Can you set out every line of the entries below as a Markdown table with the columns "No." and "Line", numbering the rows and skipping blank lines? Leave the pictures out of it.

== == ==

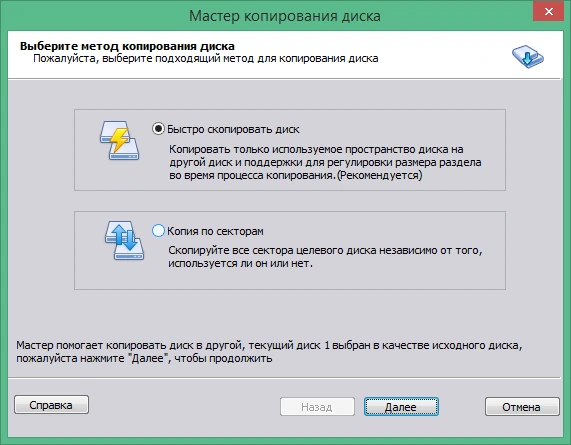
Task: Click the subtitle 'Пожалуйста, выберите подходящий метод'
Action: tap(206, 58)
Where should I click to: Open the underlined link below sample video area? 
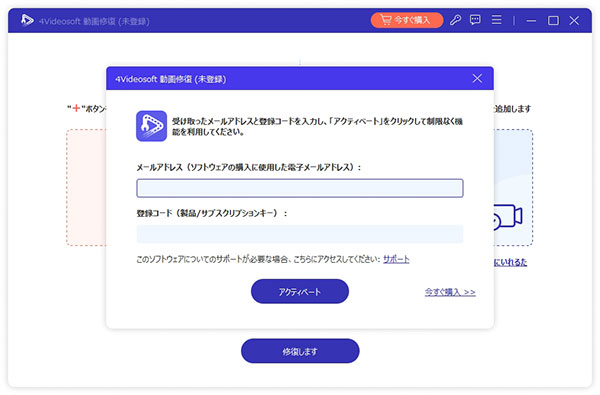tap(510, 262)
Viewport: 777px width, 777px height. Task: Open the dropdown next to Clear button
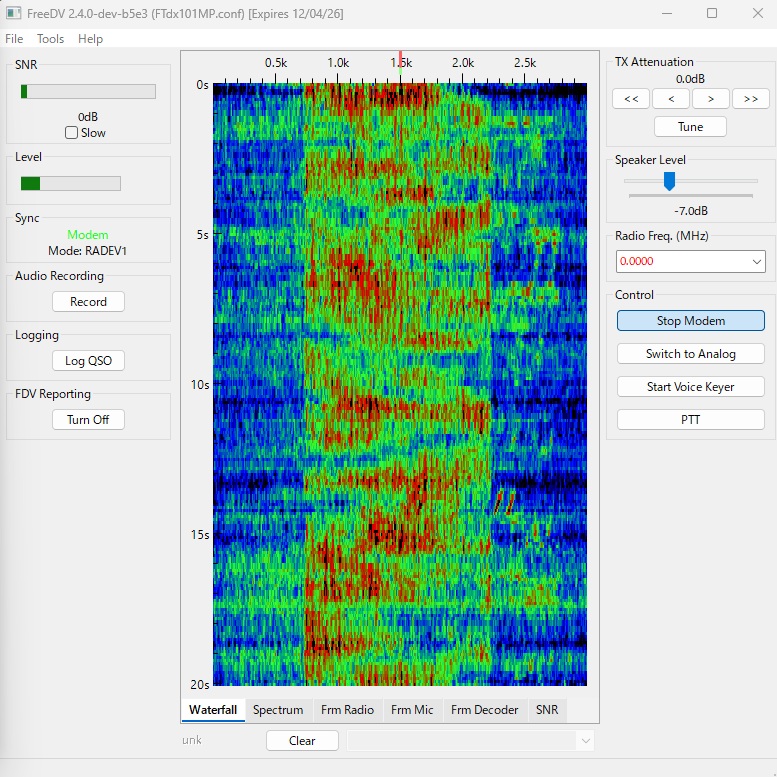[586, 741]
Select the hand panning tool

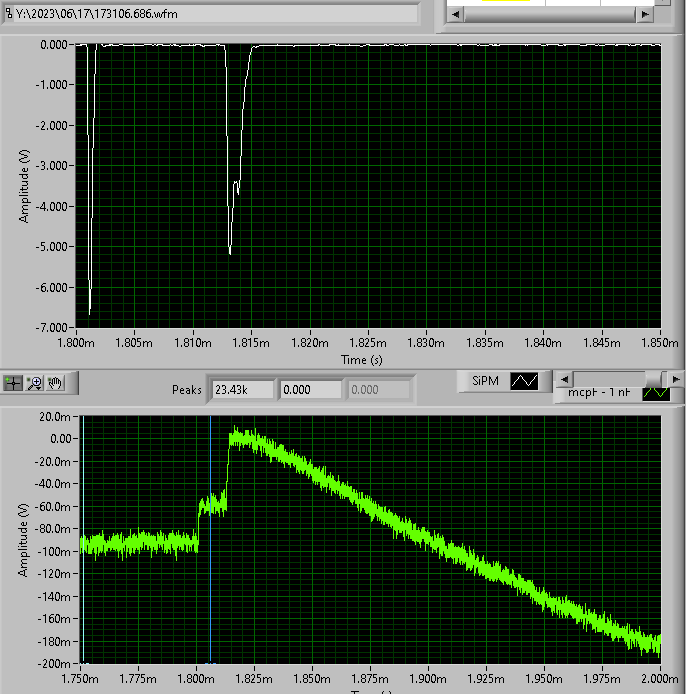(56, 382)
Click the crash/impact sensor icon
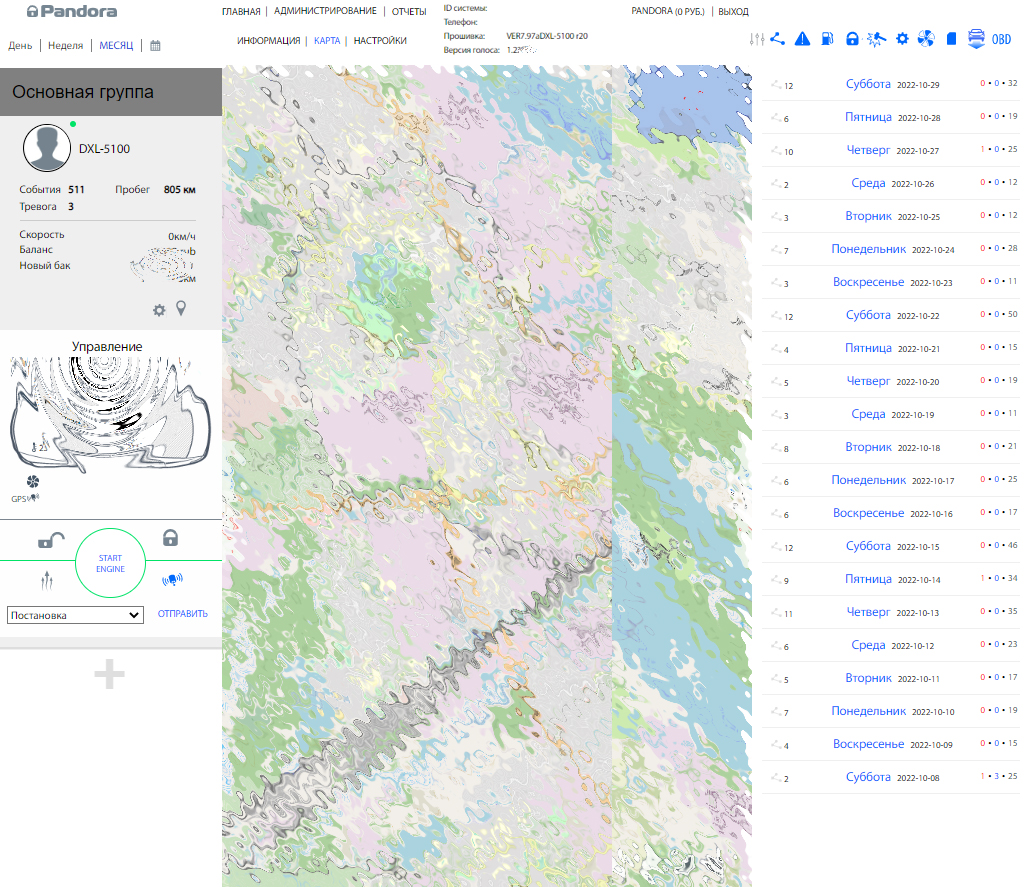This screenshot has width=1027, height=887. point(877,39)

== == ==

■ Completed exercise ■
| No. | Line |
|---|---|
| 1 | Task: Click the subtitle 'Пожалуйста, выберите подходящий метод' |
| 2 | Action: tap(206, 58) |
| 3 | Where should I click to: Open the underlined link below sample video area?  |
| 4 | tap(510, 262) |
| 5 | Viewport: 777px width, 777px height. Task: Open the dropdown next to Clear button |
| 6 | [586, 741] |
| 7 | Select the hand panning tool |
| 8 | (56, 382) |
| 9 | Click the crash/impact sensor icon |
| 10 | This screenshot has width=1027, height=887. point(877,39) |